> **QUESTIONS TO ANSWER**:
A - According to the passage on the CBO report, how soon were right-wingers' attempts to hijack the report exposed and rejected?
B - Transcribe the stretch of the passage on the CBO report from "Not surprisingly, however, some" through "befall the uninsured.".

> **PASSAGE**:
====================
Again, however, we must remember that the CBO never said—because it cannot say—how much of its forecast reduction in labor hours supplied will be driven by such effects. The CBO’s new estimates apparently take into account all kinds of possible effects, and the studies that claim large labor supply effects for lower-income workers are highly contestable outliers.

Even more importantly, there is no reason to believe that the proper baseline against which to compare the ACA’s effects is the continuation of the absurdly dysfunctional health care system that the ACA was designed to replace. There is nothing “right” about the additional hours that would have been supplied without the ACA, such that the new law is somehow to be blamed for “making people work less” than (apparently) they should.

The Political Temper Tantrum From the Right

As I noted at the beginning of this column, right-wingers’ attempted hijacking of the CBO report had been exposed and rejected within a few short days of the initial hysteria. It did not take months of hearings, as has the Republicans’ obsession with the tragedy in Benghazi, to determine that there was no substance to conservatives’ excited claims. The report itself was complete, and there was no need to do anything more than to read it, and then to ask, “What is it about freedom of choice that bothers you so much?”

Not surprisingly, however, some on the right are unchastened. For many, of course, they will simply repeat, repeat, repeat, never acknowledging that their initial claims were simply false. Others have already rolled out judgmental condemnations of how the ACA supposedly undermines the “dignity of work,” which somehow means that people should be forced to work longer hours than they would like to work, in jobs for which they are no longer well-matched, simply to avoid the catastrophes that can befall the uninsured.
====================
> **DATASET SECTION**:
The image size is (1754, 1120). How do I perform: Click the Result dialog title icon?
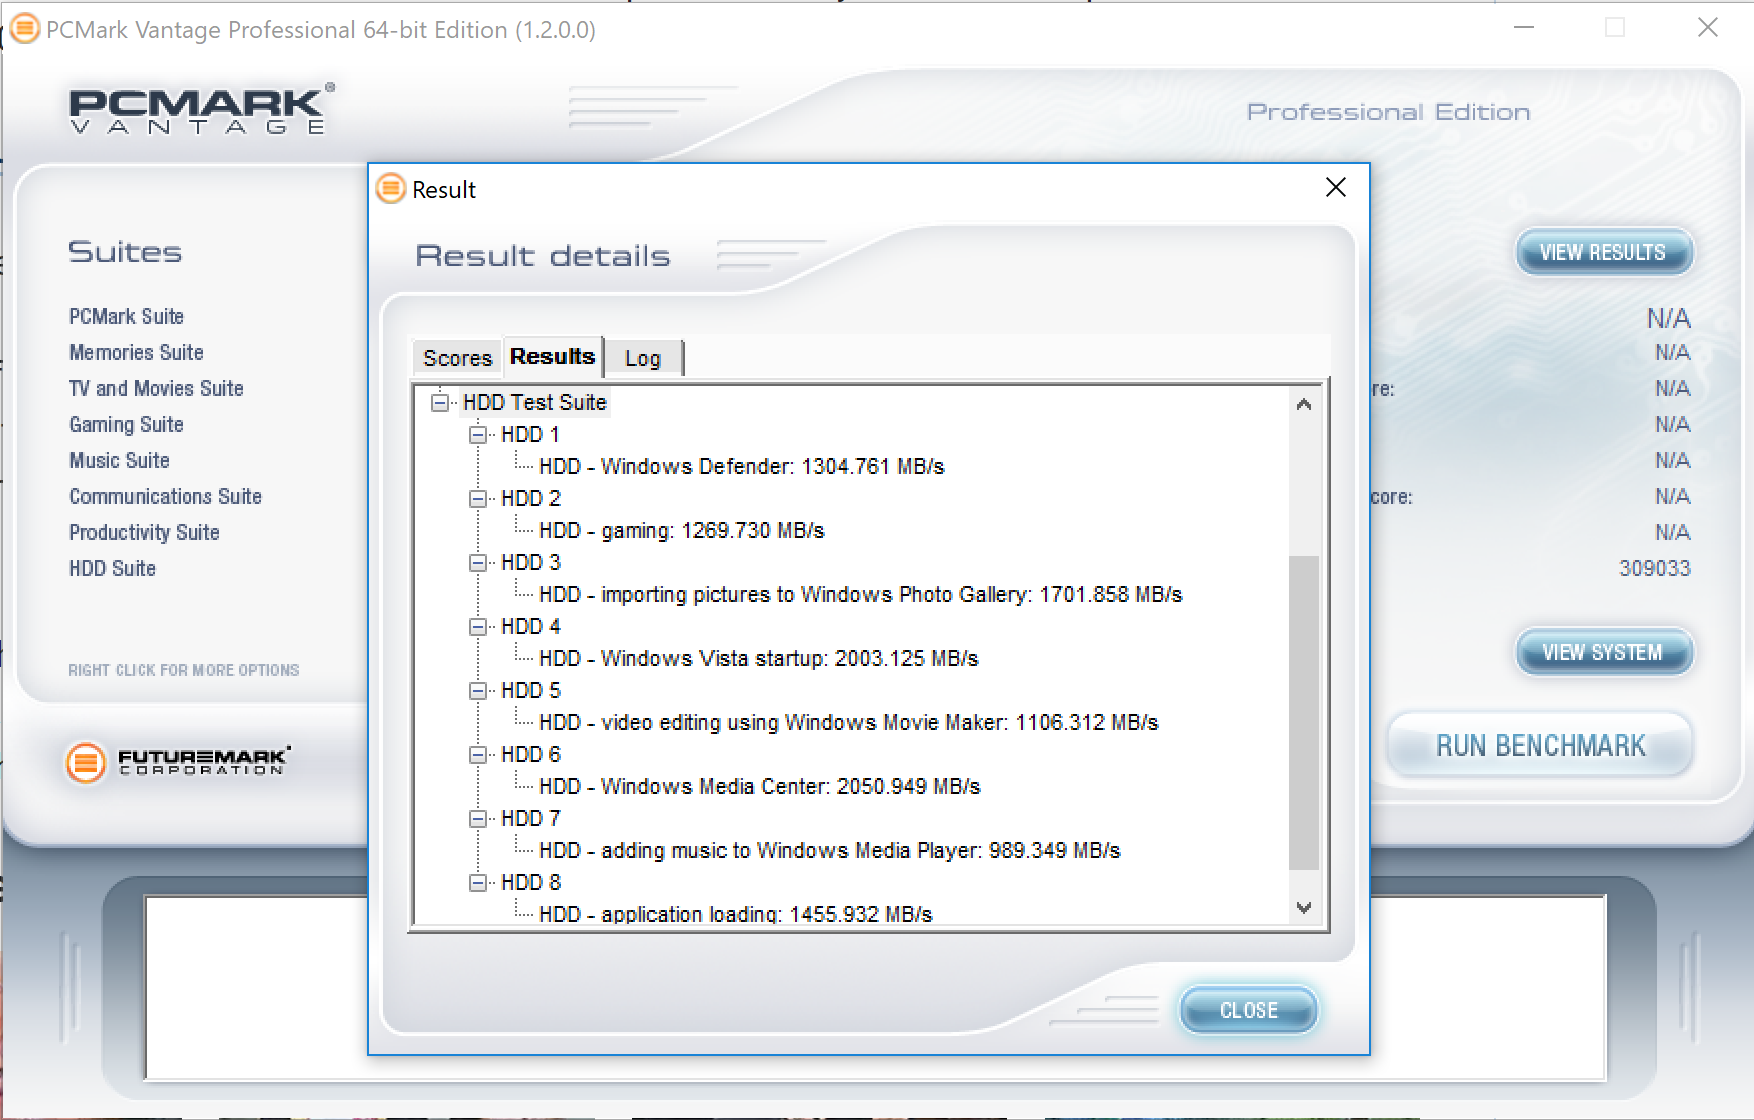tap(391, 188)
====================
> **LIST OF SOLUTIONS**:
A - Within a few short days of the initial hysteria.

B -
Not surprisingly, however, some on the right are unchastened. For many, of course, they will simply repeat, repeat, repeat, never acknowledging that their initial claims were simply false. Others have already rolled out judgmental condemnations of how the ACA supposedly undermines the “dignity of work,” which somehow means that people should be forced to work longer hours than they would like to work, in jobs for which they are no longer well-matched, simply to avoid the catastrophes that can befall the uninsured.